7. Gegen diesen Bescheid erhob die Beschwerdeführerin fristgerecht Beschwerde und verwies darin auf die von ihr bereits im Verfahren vor der belangten Behörde vorgebrachten Argumente sowie darauf, dass "laut sämtlichen EU-Normen [...] Diplom- und Masterstudien als gleichwertig zu betrachten" seien. Der Wortlaut des Gesetzes widerspreche dem Gleichheitsgrundsatz und "den Normen der EU".
8. Die belangte Behörde legte dem Bundesverwaltungsgericht mit Schreiben vom 23.03.2016, eingelangt am 29.03.2016, die Beschwerde samt Verwaltungsakt vor.
II. Das Bundesverwaltungsgericht hat erwogen:
Die Beschwerdeführerin schloss am 14.07.2012 an der Fachhochschule Johanneum GmbH den Fachhochschul-Bachelorstudiengang "Bank- und Versicherungswirtschaft" ab.
Seit dem Wintersemester 2014/15 ist die Beschwerdeführerin an der Universität Graz für das Diplomstudium Rechtswissenschaften inskribiert. Für dieses Studium beantragte die Beschwerdeführerin am 29.09.2015 Studienbeihilfe.

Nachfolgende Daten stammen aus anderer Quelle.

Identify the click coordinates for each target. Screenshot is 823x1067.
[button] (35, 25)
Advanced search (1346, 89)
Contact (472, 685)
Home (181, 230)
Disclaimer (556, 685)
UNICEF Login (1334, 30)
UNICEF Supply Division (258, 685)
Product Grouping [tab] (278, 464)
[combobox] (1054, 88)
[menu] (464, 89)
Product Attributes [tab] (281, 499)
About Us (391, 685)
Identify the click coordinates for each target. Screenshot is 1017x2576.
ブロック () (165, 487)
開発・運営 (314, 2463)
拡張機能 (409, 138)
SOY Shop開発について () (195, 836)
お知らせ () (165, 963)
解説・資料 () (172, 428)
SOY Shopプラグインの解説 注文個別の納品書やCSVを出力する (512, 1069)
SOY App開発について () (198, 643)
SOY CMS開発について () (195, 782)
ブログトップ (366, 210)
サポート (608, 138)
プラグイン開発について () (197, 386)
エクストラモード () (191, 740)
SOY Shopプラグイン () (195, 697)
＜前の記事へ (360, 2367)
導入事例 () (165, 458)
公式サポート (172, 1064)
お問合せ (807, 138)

Die Feststellungen zum maßgeblichen Sachverhalt ergeben sich aus dem Verwaltungsakt, dem Verfahren vor der belangten Behörde und der Beschwerde. Der Sachverhalt ist aktenkundig, unstrittig und deshalb erwiesen. Der verfahrensmaßgebliche Sachverhalt entspricht dem oben angeführten Verfahrensgang und konnte auf Grund der vorliegenden Aktenlage zweifelsfrei und vollständig festgestellt werden.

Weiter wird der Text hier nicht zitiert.